* [Dataset entries]
[Begin]

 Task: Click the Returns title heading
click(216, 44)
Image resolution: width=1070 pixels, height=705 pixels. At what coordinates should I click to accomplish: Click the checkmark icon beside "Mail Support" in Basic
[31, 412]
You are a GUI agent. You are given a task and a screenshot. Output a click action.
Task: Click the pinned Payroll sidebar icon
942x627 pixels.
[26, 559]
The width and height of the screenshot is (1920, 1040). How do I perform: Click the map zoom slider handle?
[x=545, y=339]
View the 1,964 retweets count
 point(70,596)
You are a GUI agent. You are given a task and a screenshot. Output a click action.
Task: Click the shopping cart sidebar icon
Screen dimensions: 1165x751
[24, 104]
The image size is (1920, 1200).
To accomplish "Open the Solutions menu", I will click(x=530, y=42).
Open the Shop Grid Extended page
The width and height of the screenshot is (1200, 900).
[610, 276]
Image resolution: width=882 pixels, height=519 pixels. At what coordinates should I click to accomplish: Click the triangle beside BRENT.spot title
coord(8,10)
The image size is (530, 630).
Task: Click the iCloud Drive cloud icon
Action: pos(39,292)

[End]

* [Written exercise] Repeat every line of the listing above exactly as it appears.

* [Solution to this problem]
 Task: Click the Returns title heading
click(216, 44)
Image resolution: width=1070 pixels, height=705 pixels. At what coordinates should I click to accomplish: Click the checkmark icon beside "Mail Support" in Basic
[31, 412]
You are a GUI agent. You are given a task and a screenshot. Output a click action.
Task: Click the pinned Payroll sidebar icon
942x627 pixels.
[26, 559]
The width and height of the screenshot is (1920, 1040). How do I perform: Click the map zoom slider handle?
[x=545, y=339]
View the 1,964 retweets count
 point(70,596)
You are a GUI agent. You are given a task and a screenshot. Output a click action.
Task: Click the shopping cart sidebar icon
Screen dimensions: 1165x751
[24, 104]
The image size is (1920, 1200).
To accomplish "Open the Solutions menu", I will click(x=530, y=42).
Open the Shop Grid Extended page
The width and height of the screenshot is (1200, 900).
[610, 276]
Image resolution: width=882 pixels, height=519 pixels. At what coordinates should I click to accomplish: Click the triangle beside BRENT.spot title
coord(8,10)
The image size is (530, 630).
Task: Click the iCloud Drive cloud icon
Action: pos(39,292)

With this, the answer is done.